[Input material]

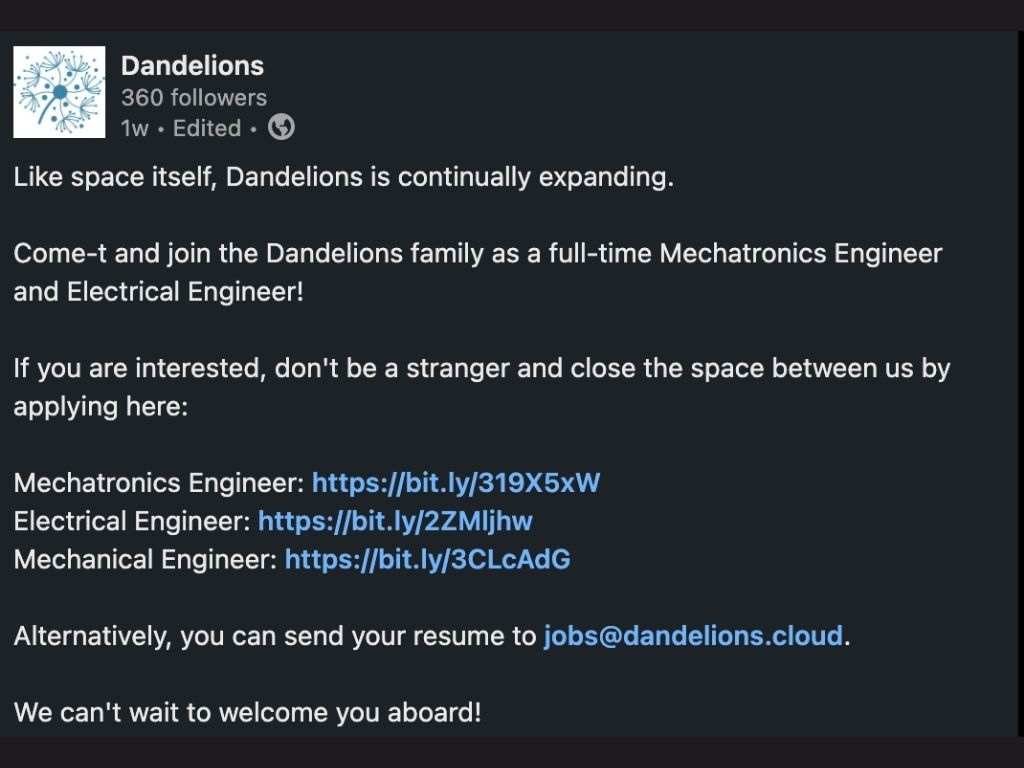Click the "Mechatronics Engineer:" label text
This screenshot has width=1024, height=768.
point(159,484)
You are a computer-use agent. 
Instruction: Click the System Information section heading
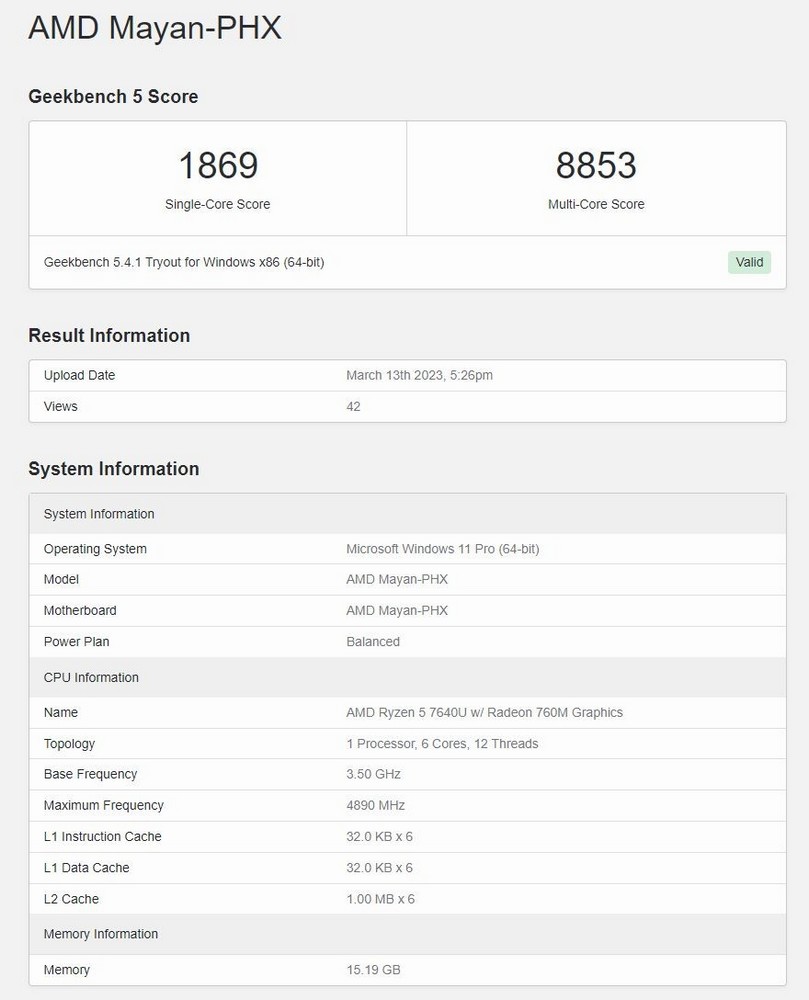coord(113,468)
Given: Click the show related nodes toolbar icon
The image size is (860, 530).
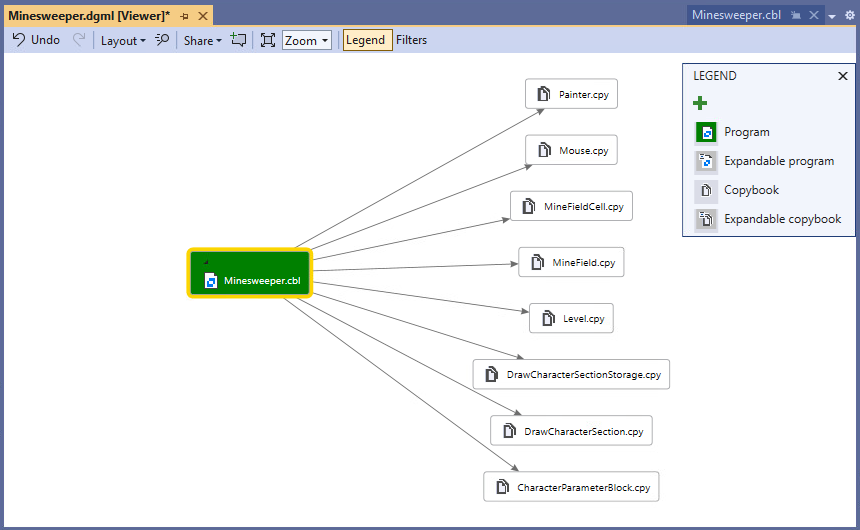Looking at the screenshot, I should (238, 40).
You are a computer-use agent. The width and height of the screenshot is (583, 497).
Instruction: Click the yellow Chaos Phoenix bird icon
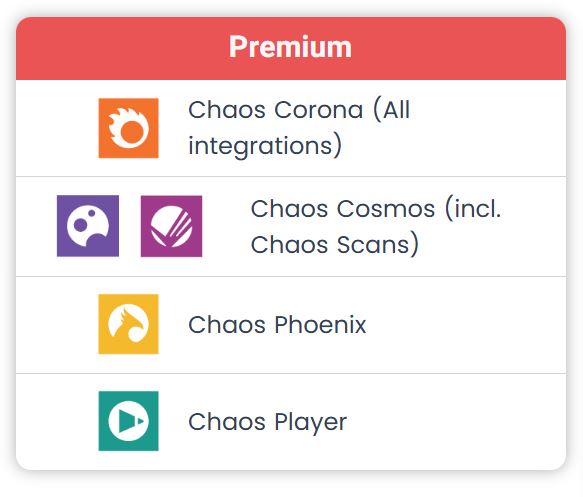[x=128, y=324]
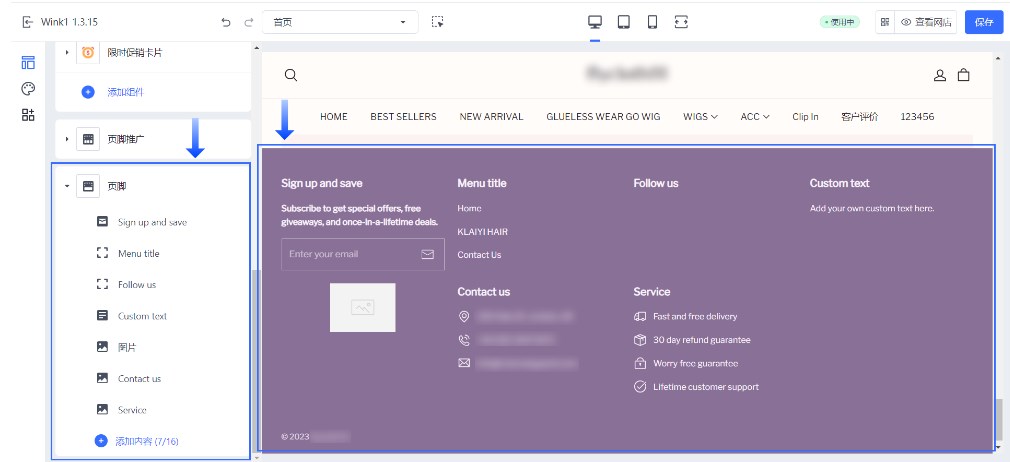Click the redo arrow icon
1010x462 pixels.
[x=249, y=22]
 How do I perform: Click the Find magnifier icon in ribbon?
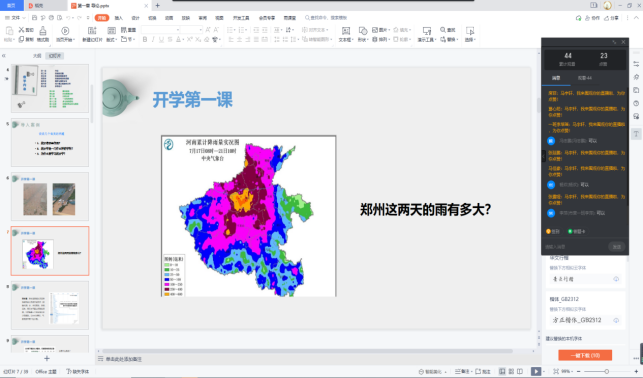point(443,30)
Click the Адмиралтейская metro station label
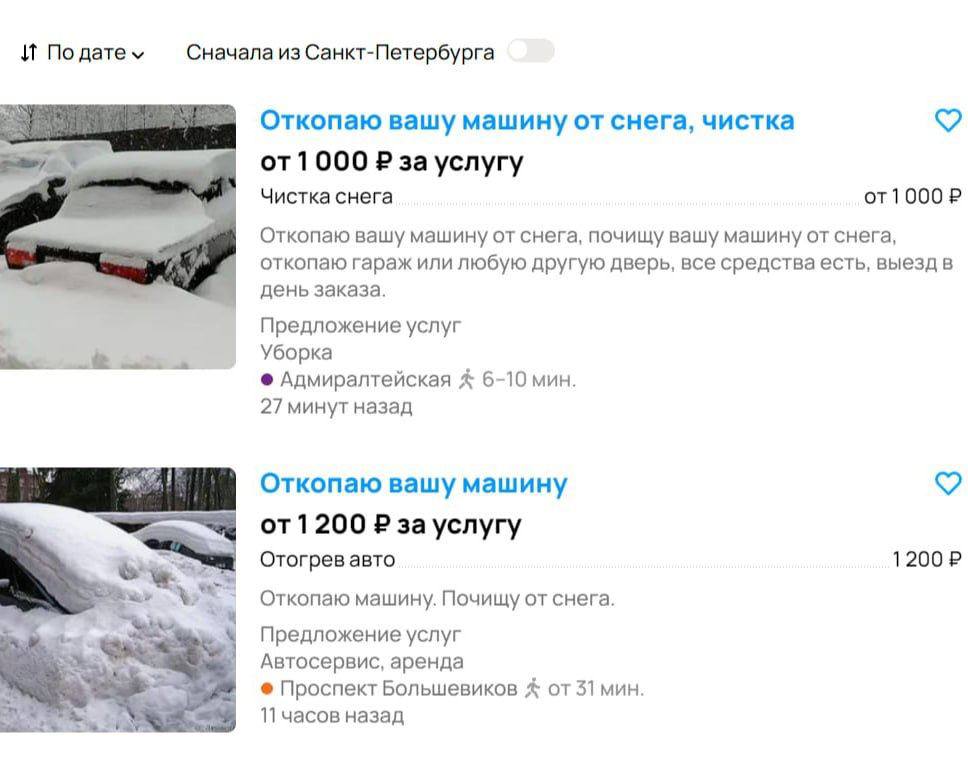Screen dimensions: 968x764 (365, 380)
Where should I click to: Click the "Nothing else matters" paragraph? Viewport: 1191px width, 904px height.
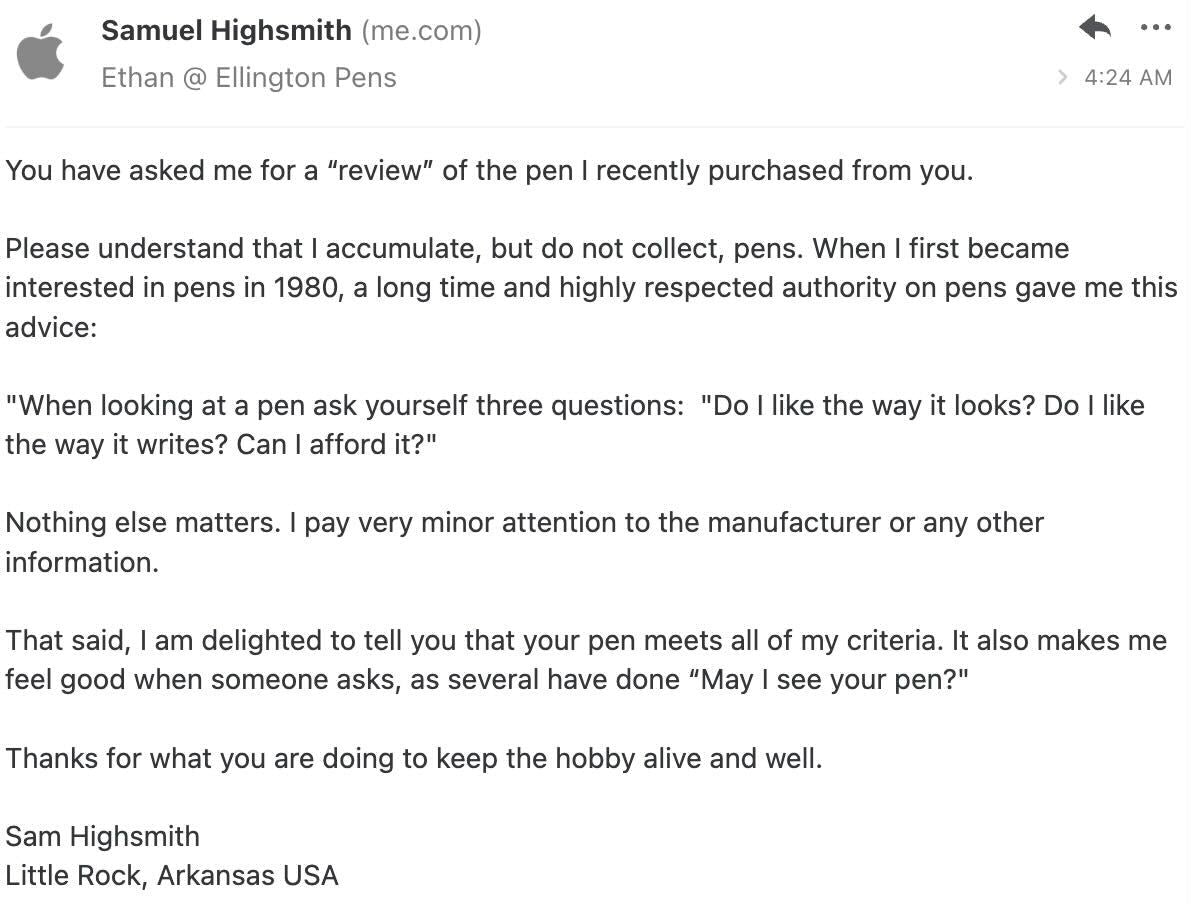point(524,542)
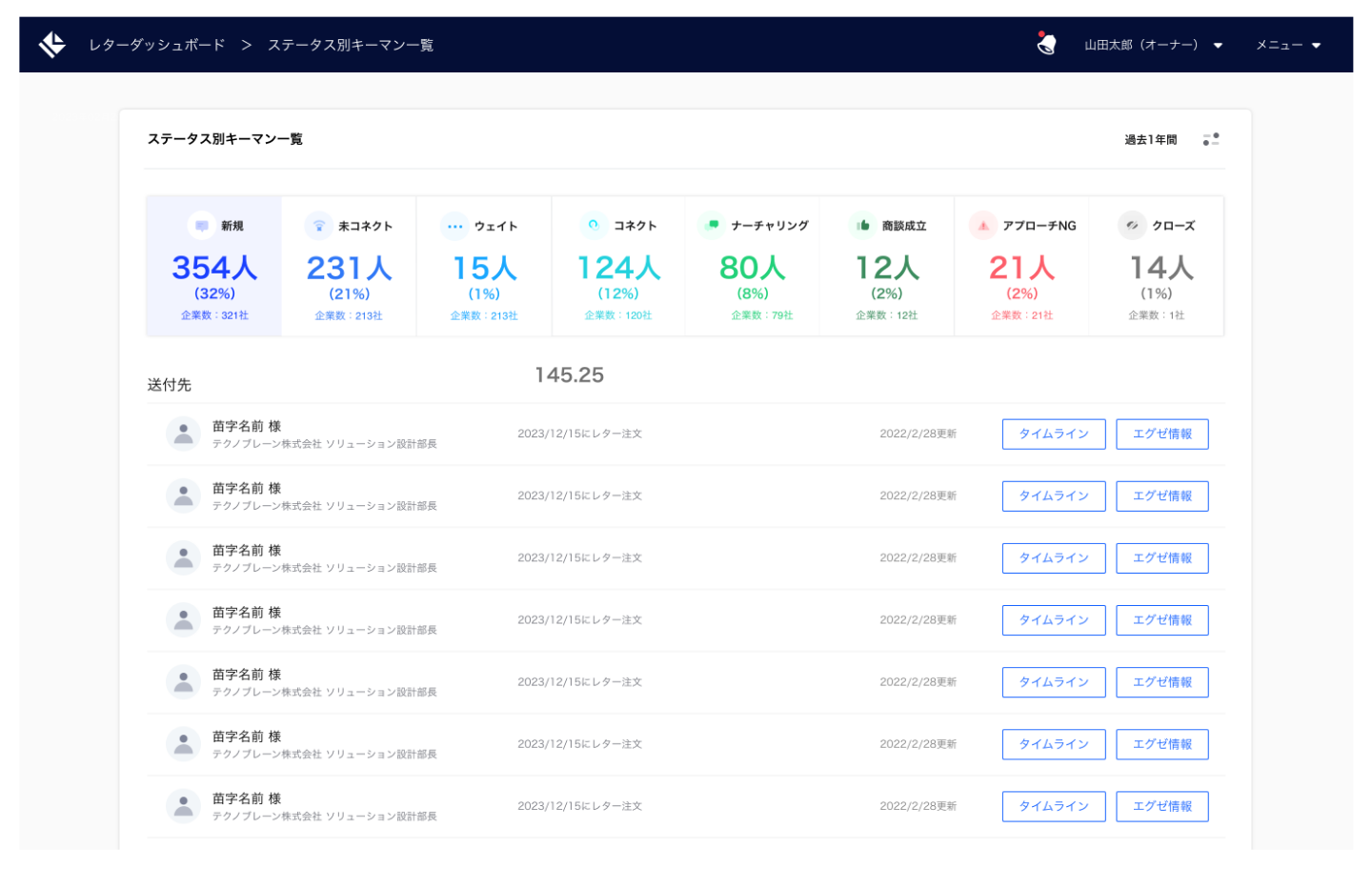
Task: Open the notification bell icon
Action: click(x=1046, y=44)
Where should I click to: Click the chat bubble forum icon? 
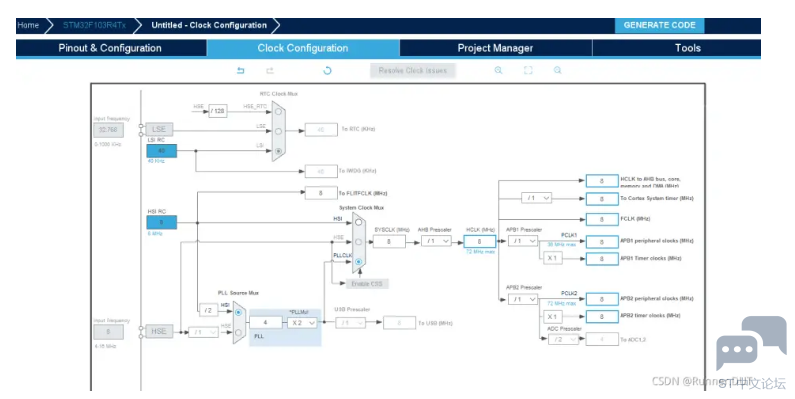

[/Input material]

◆ **Work task**
In the copy, leave out all pictures, and retype exactly each line from the one with "width, 904px height." through the last line of the entries.

◆ **Answer to this task**
Where should I click to: Click the "Nothing else matters" paragraph? Viewport: 1191px width, 904px height.
point(524,542)
Task: Open the notification bell icon
Action: click(x=1046, y=44)
Where should I click to: Click the chat bubble forum icon? 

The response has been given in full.